Contracting with a vendor doesn’t transfer your GDPR or CCPA liability if they breach your users’ biometric data. You are still on the hook. The correct architecture is to use platform-native APIs — Google Play Age Signals for Android, Apple’s equivalent for iOS — which handle verification without your app ever touching a government ID or facial scan. This isn’t just the privacy-respecting choice; it’s the liability-limiting one.
Related: LastPass Data Breach 2026: Klue OAuth Attack Hits 8 Firms
Why It Mostly Won’t Work — And What Comes Next
The technical case against mandatory age verification is airtight. Research shows most websites that implement age verification don’t actually enforce it. UK VPN adoption surged measurably after the Online Safety Act took effect — users bypass, they don’t comply. The Hacker News community identified what’s now called the “homeless problem”: anonymous age tokens are trivially redistributable, making any credential-based system easy to share around. The EFF’s verdict is blunt: “there isn’t one” viable age verification method that achieves effectiveness, privacy, and practicality simultaneously.
The technically sound long-term path is zero-knowledge proofs.

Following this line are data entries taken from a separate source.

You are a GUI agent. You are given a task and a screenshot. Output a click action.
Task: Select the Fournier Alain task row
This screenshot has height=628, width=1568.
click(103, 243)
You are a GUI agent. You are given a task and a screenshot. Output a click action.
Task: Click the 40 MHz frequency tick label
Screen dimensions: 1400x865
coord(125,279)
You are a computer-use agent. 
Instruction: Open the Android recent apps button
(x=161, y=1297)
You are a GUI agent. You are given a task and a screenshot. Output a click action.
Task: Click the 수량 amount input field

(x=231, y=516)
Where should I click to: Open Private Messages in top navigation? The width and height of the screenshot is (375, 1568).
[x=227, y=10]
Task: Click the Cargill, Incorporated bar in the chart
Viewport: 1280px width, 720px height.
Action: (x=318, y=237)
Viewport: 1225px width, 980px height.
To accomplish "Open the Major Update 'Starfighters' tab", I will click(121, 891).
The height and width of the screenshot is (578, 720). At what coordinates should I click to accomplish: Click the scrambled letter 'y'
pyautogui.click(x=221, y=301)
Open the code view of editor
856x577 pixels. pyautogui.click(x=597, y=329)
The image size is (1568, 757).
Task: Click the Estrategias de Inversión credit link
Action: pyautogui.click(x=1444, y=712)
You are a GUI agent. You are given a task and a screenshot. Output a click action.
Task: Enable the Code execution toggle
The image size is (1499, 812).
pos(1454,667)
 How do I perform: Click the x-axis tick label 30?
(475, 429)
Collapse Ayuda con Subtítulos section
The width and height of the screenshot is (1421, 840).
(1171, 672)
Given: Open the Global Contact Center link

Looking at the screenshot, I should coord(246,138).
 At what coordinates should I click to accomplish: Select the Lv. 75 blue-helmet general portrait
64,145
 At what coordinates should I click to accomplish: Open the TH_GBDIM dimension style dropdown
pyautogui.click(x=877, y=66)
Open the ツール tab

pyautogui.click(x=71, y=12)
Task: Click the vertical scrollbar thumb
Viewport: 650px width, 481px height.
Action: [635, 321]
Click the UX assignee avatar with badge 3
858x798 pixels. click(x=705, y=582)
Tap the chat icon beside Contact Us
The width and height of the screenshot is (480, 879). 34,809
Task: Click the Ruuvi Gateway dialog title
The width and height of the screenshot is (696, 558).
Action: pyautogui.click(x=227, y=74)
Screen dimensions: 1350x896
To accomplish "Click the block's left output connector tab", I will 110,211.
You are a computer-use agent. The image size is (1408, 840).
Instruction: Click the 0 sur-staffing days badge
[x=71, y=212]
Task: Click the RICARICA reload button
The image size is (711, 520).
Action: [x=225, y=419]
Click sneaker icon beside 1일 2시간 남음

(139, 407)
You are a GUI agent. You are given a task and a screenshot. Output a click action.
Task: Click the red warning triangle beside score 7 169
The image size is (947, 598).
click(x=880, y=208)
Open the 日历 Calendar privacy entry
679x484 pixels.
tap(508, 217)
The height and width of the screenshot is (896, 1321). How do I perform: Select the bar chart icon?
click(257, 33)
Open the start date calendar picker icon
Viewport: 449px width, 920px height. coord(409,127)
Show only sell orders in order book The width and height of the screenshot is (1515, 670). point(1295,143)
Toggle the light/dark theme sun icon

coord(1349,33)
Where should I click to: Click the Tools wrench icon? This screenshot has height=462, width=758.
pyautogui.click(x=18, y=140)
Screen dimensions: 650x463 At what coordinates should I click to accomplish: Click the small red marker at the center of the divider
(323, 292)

Google has already integrated ZKP age verification into Google Wallet, with Bumble as the launch partner. ZKPs can prove “user is 18+” without revealing identity or storing biometrics anywhere. The EU Digital Identity Wallet is building interoperable ZKP age verification for the bloc. However, ZKPs still require a government-issued root identity document — you’re not eliminating identity verification, just moving it to a government system rather than a private vendor. That’s a meaningful improvement, but it doesn’t solve the underlying surveillance architecture problem.
Key Takeaways
- Google Play Age Signals API is live in Texas (May 28, 2026) and Brazil (March 17, 2026); Utah and Louisiana follow. Audit your Android app’s compliance status now.
- Age signal data is strictly firewalled: no advertising, no profiling, no analytics. Architectural isolation from your normal data pipeline is mandatory, not optional.
- Avoid third-party biometric vendors entirely. Platform-native APIs handle verification without you ever storing sensitive identity data — and eliminate a major liability vector.
- Age verification demonstrably drives VPN adoption, not compliance. The laws are real; the effectiveness is not. Build for compliance without pretending it solves the underlying problem.
- Zero-knowledge proofs are the right long-term architecture. Watch Google Wallet ZKP integration and the EU Digital Identity Wallet for where this standard is heading.